▶ Task: Starting at the line that contains "This screenshot has height=1600, width=1600.", please transcribe every line through the end of the entries, exactly and with no pictures.

▶ Supplied material:
+--

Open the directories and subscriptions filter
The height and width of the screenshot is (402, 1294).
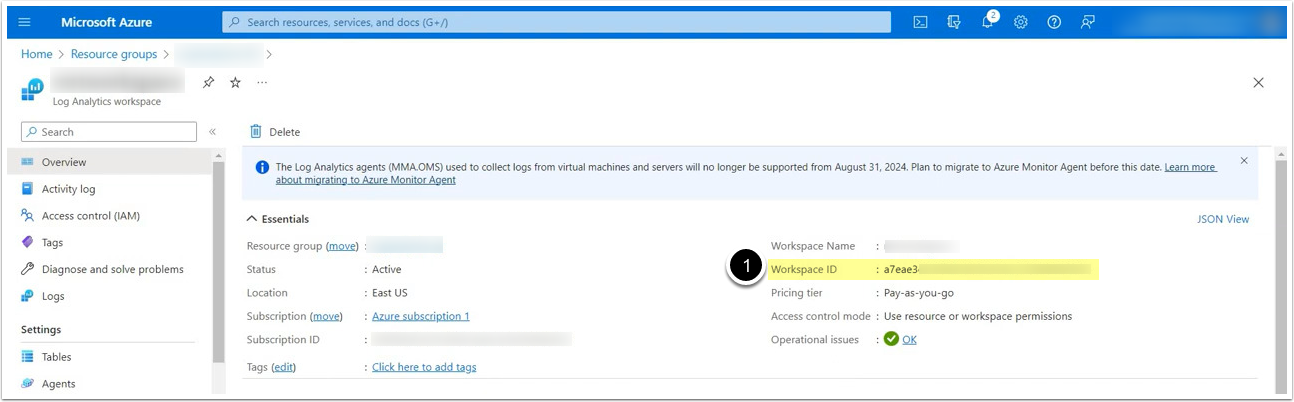click(x=954, y=22)
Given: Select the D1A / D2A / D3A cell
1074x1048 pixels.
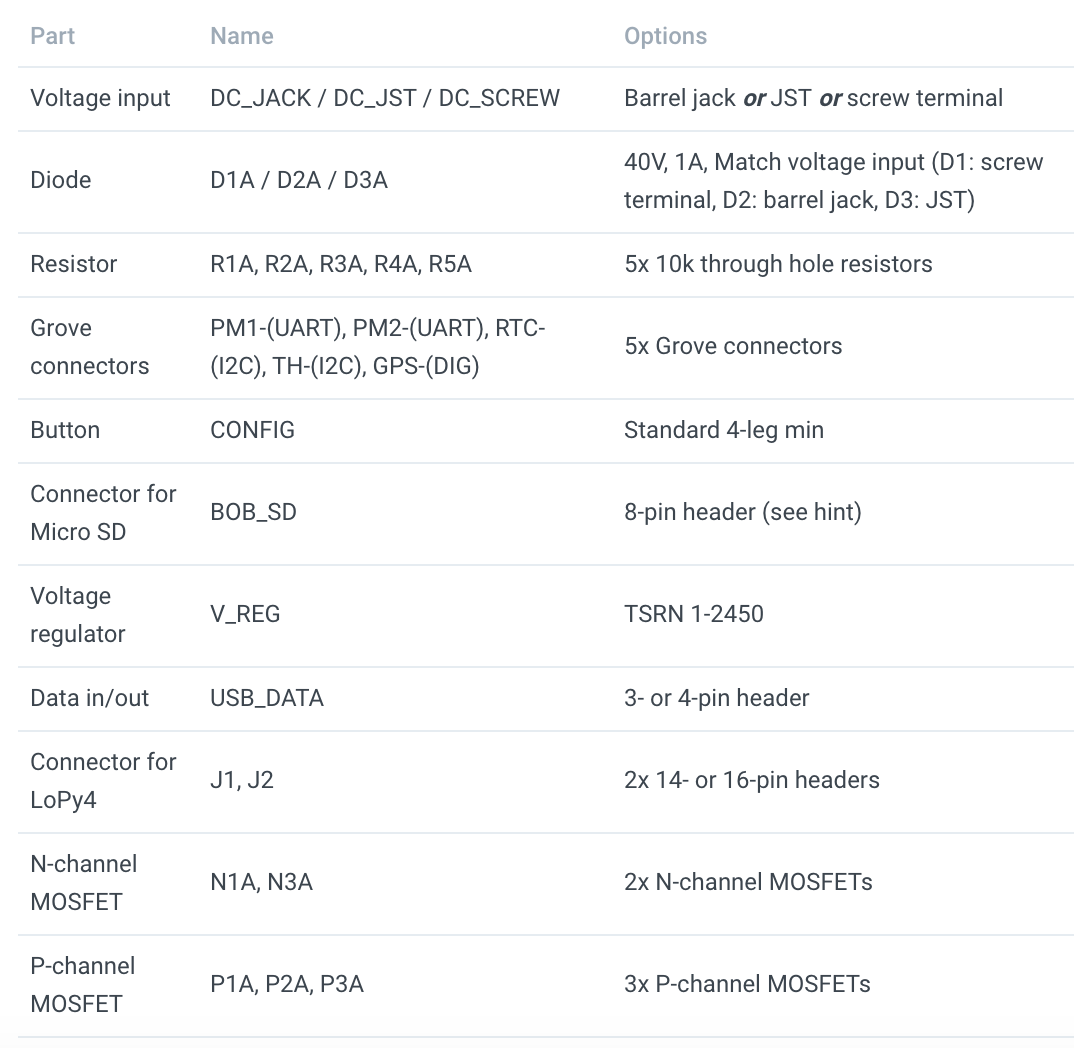Looking at the screenshot, I should pos(299,180).
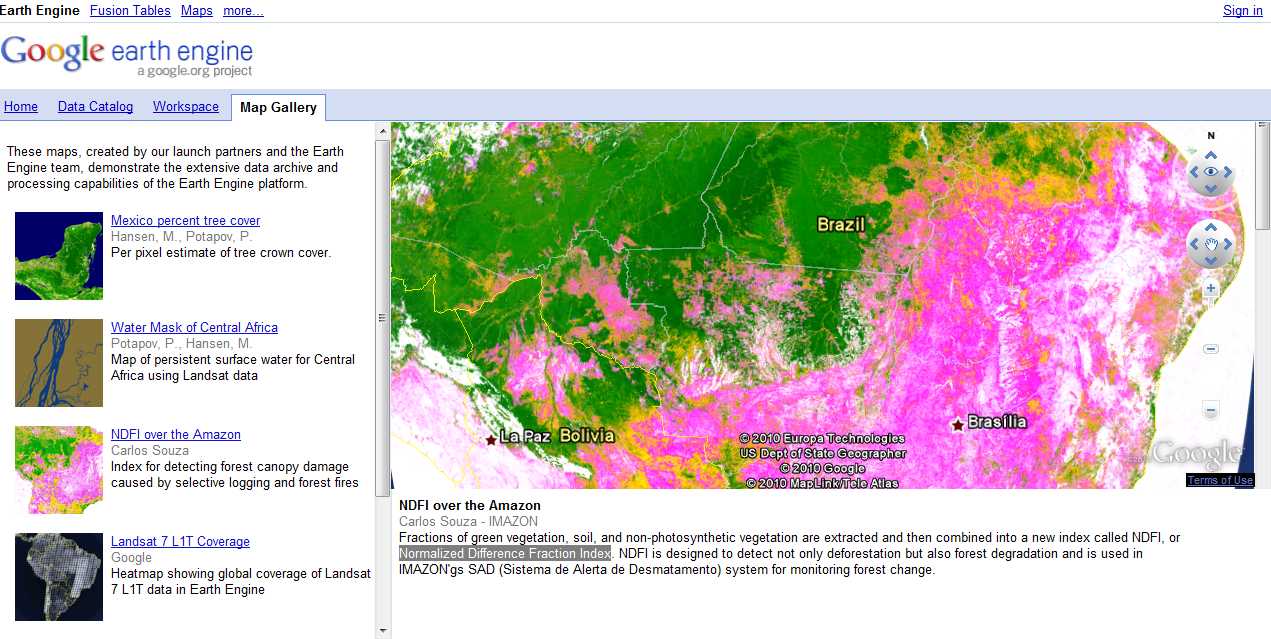Zoom in with the plus button on the map
1271x639 pixels.
click(1211, 289)

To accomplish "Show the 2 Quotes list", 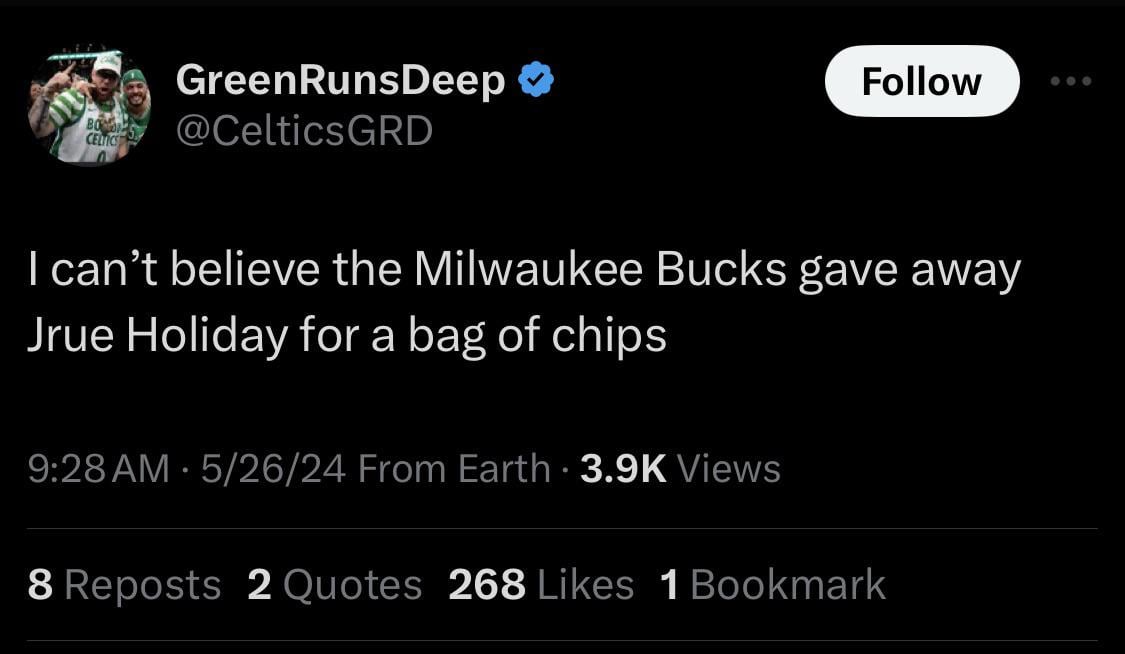I will coord(334,585).
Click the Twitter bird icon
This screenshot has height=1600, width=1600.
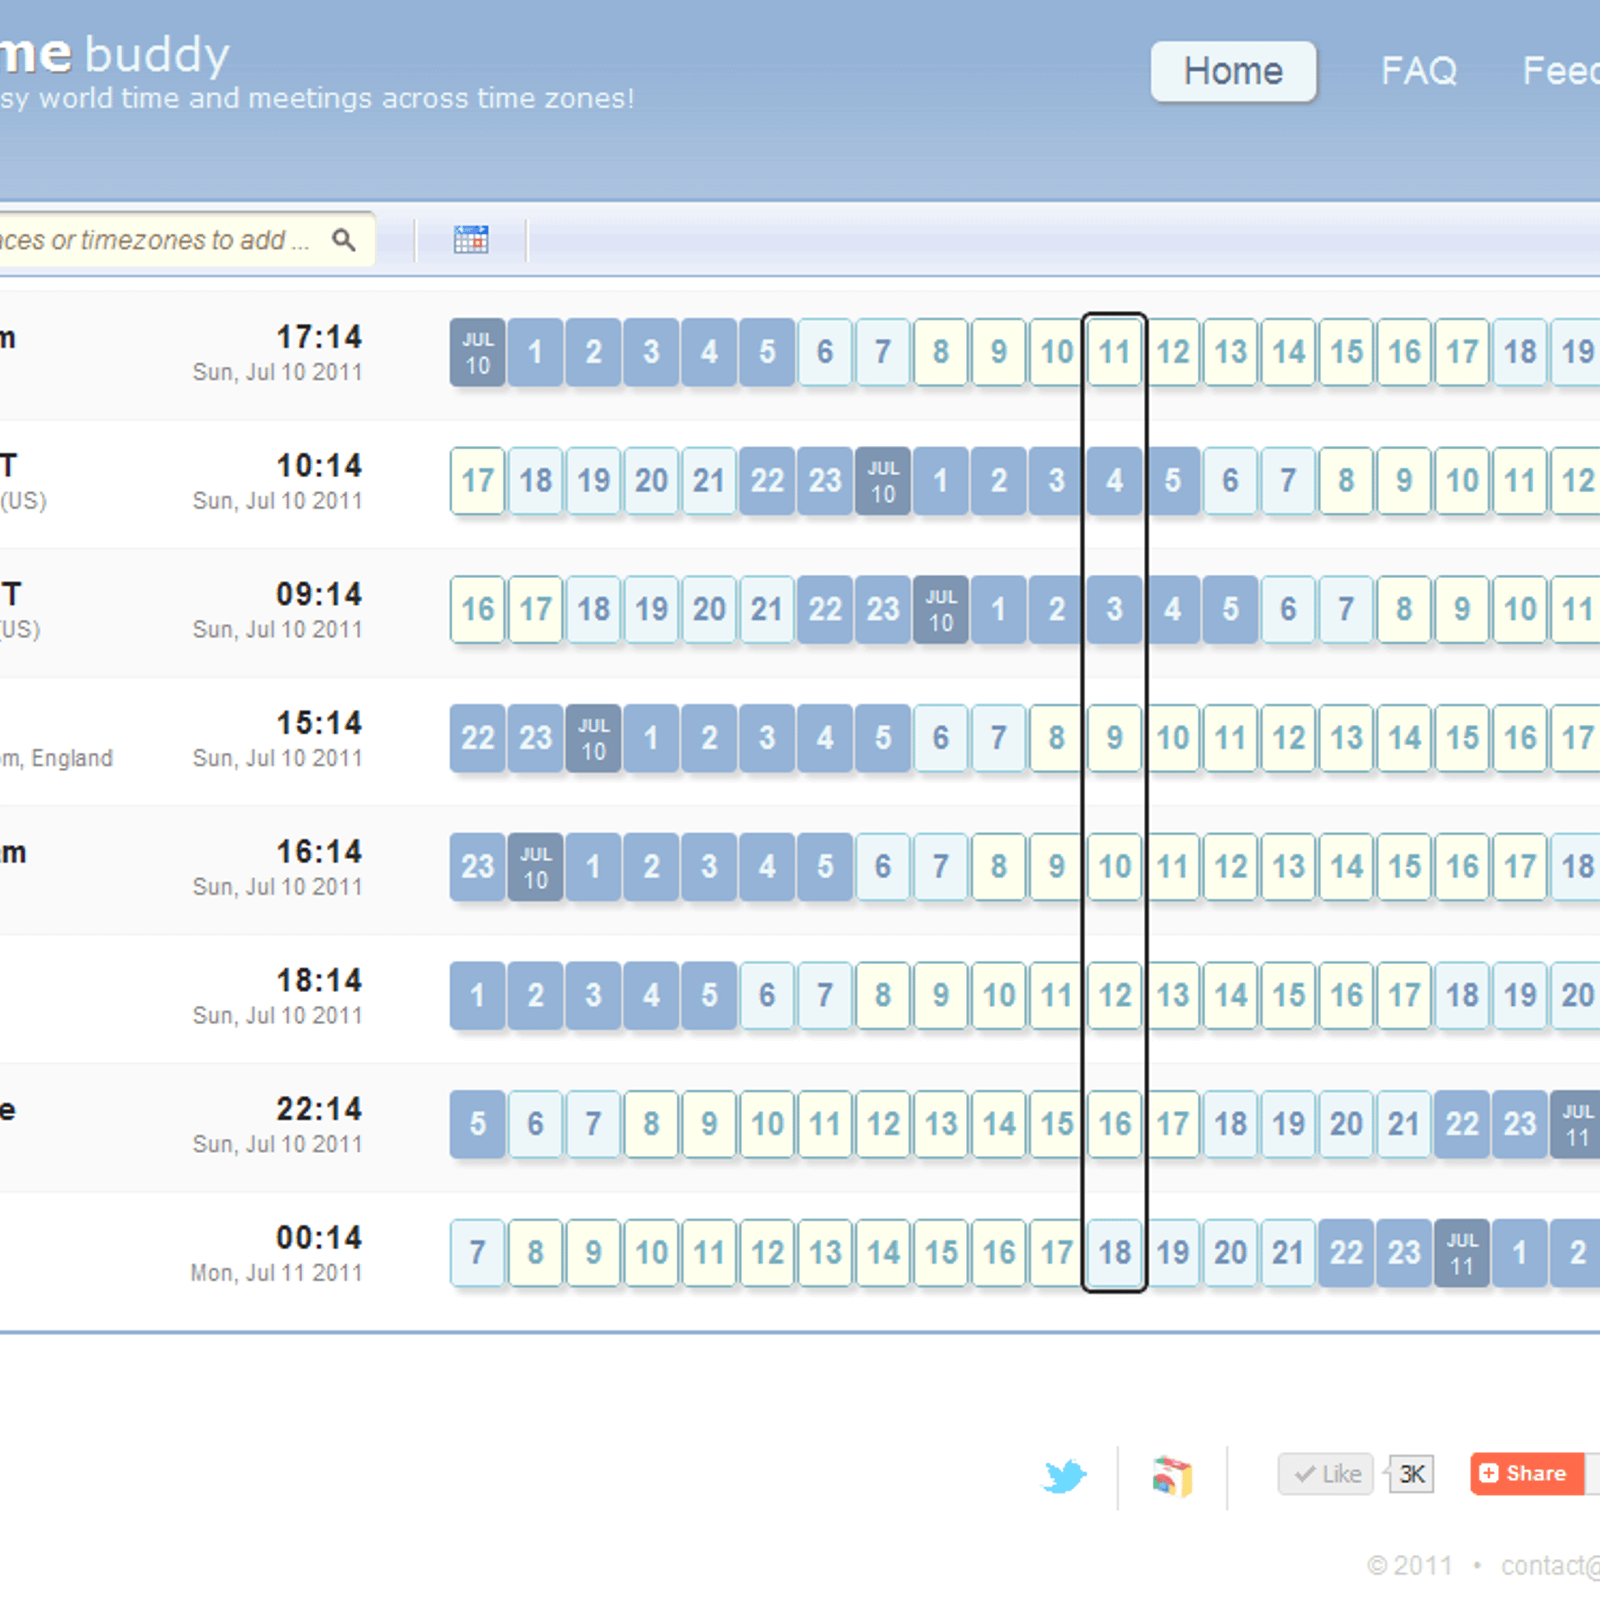click(1064, 1476)
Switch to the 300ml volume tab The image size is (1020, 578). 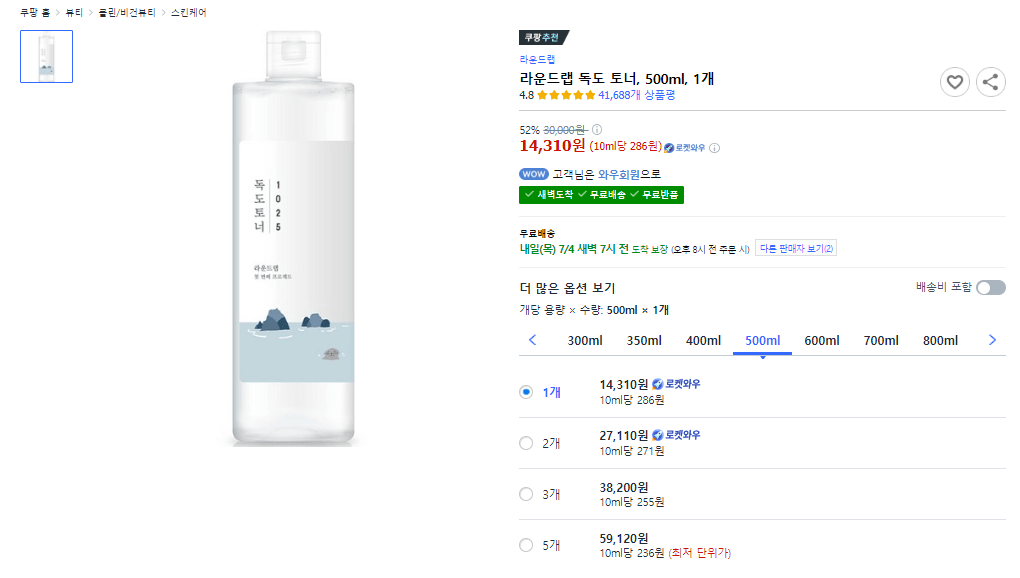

+--

▶ Solution to this exercise:
This screenshot has height=1600, width=1600.
click(1064, 1476)
Switch to the 300ml volume tab The image size is (1020, 578). 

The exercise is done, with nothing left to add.